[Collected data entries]

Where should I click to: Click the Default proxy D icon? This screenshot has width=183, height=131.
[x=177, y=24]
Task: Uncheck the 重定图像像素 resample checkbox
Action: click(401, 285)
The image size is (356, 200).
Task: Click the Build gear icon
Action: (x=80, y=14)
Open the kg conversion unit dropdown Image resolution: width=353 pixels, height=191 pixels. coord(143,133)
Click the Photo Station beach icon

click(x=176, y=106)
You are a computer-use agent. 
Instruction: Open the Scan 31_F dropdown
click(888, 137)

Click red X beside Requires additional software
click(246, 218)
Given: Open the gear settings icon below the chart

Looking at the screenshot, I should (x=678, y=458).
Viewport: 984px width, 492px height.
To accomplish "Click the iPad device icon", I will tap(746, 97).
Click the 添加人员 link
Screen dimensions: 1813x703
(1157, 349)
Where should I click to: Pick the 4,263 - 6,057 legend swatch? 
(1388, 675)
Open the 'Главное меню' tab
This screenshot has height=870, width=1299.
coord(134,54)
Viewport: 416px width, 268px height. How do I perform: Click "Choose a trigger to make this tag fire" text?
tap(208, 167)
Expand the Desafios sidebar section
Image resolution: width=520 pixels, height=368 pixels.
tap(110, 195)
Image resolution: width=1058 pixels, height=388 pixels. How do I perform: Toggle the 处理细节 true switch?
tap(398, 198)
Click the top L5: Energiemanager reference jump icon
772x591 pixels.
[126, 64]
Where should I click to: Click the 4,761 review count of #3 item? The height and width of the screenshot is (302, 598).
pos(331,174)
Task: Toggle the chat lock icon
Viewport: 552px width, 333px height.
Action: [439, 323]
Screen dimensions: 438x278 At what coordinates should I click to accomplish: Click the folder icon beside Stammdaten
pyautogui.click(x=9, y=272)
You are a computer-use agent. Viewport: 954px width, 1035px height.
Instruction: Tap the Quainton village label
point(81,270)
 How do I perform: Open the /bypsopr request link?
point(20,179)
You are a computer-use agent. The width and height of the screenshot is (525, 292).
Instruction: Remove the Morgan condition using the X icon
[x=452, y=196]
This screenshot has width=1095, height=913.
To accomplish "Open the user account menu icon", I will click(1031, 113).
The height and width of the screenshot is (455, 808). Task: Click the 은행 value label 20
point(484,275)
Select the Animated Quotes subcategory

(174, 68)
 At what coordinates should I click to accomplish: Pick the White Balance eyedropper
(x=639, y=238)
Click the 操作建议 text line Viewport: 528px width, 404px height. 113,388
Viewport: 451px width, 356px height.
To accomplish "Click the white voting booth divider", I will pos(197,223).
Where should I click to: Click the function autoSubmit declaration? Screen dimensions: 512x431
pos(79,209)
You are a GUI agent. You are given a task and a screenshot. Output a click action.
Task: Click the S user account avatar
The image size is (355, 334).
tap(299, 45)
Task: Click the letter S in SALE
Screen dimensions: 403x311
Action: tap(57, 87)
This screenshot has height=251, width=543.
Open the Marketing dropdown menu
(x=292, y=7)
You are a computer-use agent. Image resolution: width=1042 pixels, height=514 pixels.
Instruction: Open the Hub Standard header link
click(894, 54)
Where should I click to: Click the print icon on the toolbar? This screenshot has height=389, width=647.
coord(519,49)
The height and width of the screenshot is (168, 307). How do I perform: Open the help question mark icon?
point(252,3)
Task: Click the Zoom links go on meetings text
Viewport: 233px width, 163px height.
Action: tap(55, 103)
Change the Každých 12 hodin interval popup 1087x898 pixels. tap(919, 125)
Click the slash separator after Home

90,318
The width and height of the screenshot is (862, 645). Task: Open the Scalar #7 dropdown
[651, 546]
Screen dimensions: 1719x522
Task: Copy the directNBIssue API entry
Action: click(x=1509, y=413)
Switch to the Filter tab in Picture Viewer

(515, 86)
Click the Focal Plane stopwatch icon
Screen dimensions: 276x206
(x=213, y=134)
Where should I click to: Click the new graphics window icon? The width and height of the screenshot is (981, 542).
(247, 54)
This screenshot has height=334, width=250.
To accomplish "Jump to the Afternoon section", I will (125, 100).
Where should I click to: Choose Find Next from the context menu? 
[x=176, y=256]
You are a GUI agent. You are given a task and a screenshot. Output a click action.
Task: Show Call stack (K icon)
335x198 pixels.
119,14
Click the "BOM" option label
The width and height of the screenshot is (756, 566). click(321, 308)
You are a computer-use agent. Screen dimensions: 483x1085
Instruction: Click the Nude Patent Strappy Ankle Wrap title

ABOUT THIS TASK: Output every record in full, exactly as it was given.

ANSWER TO THE EXERCISE:
Where should I click to: Click the Default proxy D icon? This screenshot has width=183, height=131.
[x=177, y=24]
Task: Uncheck the 重定图像像素 resample checkbox
Action: click(401, 285)
The image size is (356, 200).
Task: Click the Build gear icon
Action: (x=80, y=14)
Open the kg conversion unit dropdown Image resolution: width=353 pixels, height=191 pixels. coord(143,133)
Click the Photo Station beach icon

click(x=176, y=106)
You are a computer-use agent. 
Instruction: Open the Scan 31_F dropdown
click(888, 137)

Click red X beside Requires additional software
click(246, 218)
Given: Open the gear settings icon below the chart

Looking at the screenshot, I should (x=678, y=458).
Viewport: 984px width, 492px height.
To accomplish "Click the iPad device icon", I will tap(746, 97).
Click the 添加人员 link
Screen dimensions: 1813x703
(1157, 349)
Where should I click to: Pick the 4,263 - 6,057 legend swatch? 
(1388, 675)
Open the 'Главное меню' tab
This screenshot has height=870, width=1299.
coord(134,54)
Viewport: 416px width, 268px height. How do I perform: Click "Choose a trigger to make this tag fire" text?
tap(208, 167)
Expand the Desafios sidebar section
Image resolution: width=520 pixels, height=368 pixels.
tap(110, 195)
Image resolution: width=1058 pixels, height=388 pixels. How do I perform: Toggle the 处理细节 true switch?
tap(398, 198)
Click the top L5: Energiemanager reference jump icon
772x591 pixels.
[126, 64]
Where should I click to: Click the 4,761 review count of #3 item? The height and width of the screenshot is (302, 598).
pos(331,174)
Task: Toggle the chat lock icon
Viewport: 552px width, 333px height.
Action: [439, 323]
Screen dimensions: 438x278 At what coordinates should I click to accomplish: Click the folder icon beside Stammdaten
pyautogui.click(x=9, y=272)
You are a computer-use agent. Viewport: 954px width, 1035px height.
Instruction: Tap the Quainton village label
point(81,270)
 How do I perform: Open the /bypsopr request link?
point(20,179)
You are a computer-use agent. The width and height of the screenshot is (525, 292).
Instruction: Remove the Morgan condition using the X icon
[x=452, y=196]
This screenshot has width=1095, height=913.
To accomplish "Open the user account menu icon", I will click(1031, 113).
The height and width of the screenshot is (455, 808). Task: Click the 은행 value label 20
point(484,275)
Select the Animated Quotes subcategory

(174, 68)
 At what coordinates should I click to accomplish: Pick the White Balance eyedropper
(x=639, y=238)
Click the 操作建议 text line Viewport: 528px width, 404px height. 113,388
Viewport: 451px width, 356px height.
To accomplish "Click the white voting booth divider", I will pos(197,223).
Where should I click to: Click the function autoSubmit declaration? Screen dimensions: 512x431
pos(79,209)
You are a GUI agent. You are given a task and a screenshot. Output a click action.
Task: Click the S user account avatar
The image size is (355, 334).
tap(299, 45)
Task: Click the letter S in SALE
Screen dimensions: 403x311
Action: tap(57, 87)
This screenshot has height=251, width=543.
Open the Marketing dropdown menu
(x=292, y=7)
You are a computer-use agent. Image resolution: width=1042 pixels, height=514 pixels.
Instruction: Open the Hub Standard header link
click(894, 54)
Where should I click to: Click the print icon on the toolbar? This screenshot has height=389, width=647.
coord(519,49)
The height and width of the screenshot is (168, 307). How do I perform: Open the help question mark icon?
point(252,3)
Task: Click the Zoom links go on meetings text
Viewport: 233px width, 163px height.
Action: tap(55, 103)
Change the Každých 12 hodin interval popup 1087x898 pixels. tap(919, 125)
Click the slash separator after Home

90,318
The width and height of the screenshot is (862, 645). Task: Open the Scalar #7 dropdown
[651, 546]
Screen dimensions: 1719x522
Task: Copy the directNBIssue API entry
Action: click(x=1509, y=413)
Switch to the Filter tab in Picture Viewer

(515, 86)
Click the Focal Plane stopwatch icon
Screen dimensions: 276x206
(x=213, y=134)
Where should I click to: Click the new graphics window icon? The width and height of the screenshot is (981, 542).
(247, 54)
This screenshot has height=334, width=250.
To accomplish "Jump to the Afternoon section", I will (125, 100).
Where should I click to: Choose Find Next from the context menu? 
[x=176, y=256]
You are a GUI agent. You are given a task and a screenshot. Output a click action.
Task: Show Call stack (K icon)
335x198 pixels.
119,14
Click the "BOM" option label
The width and height of the screenshot is (756, 566). click(321, 308)
You are a computer-use agent. Screen dimensions: 483x1085
Instruction: Click the Nude Patent Strappy Ankle Wrap title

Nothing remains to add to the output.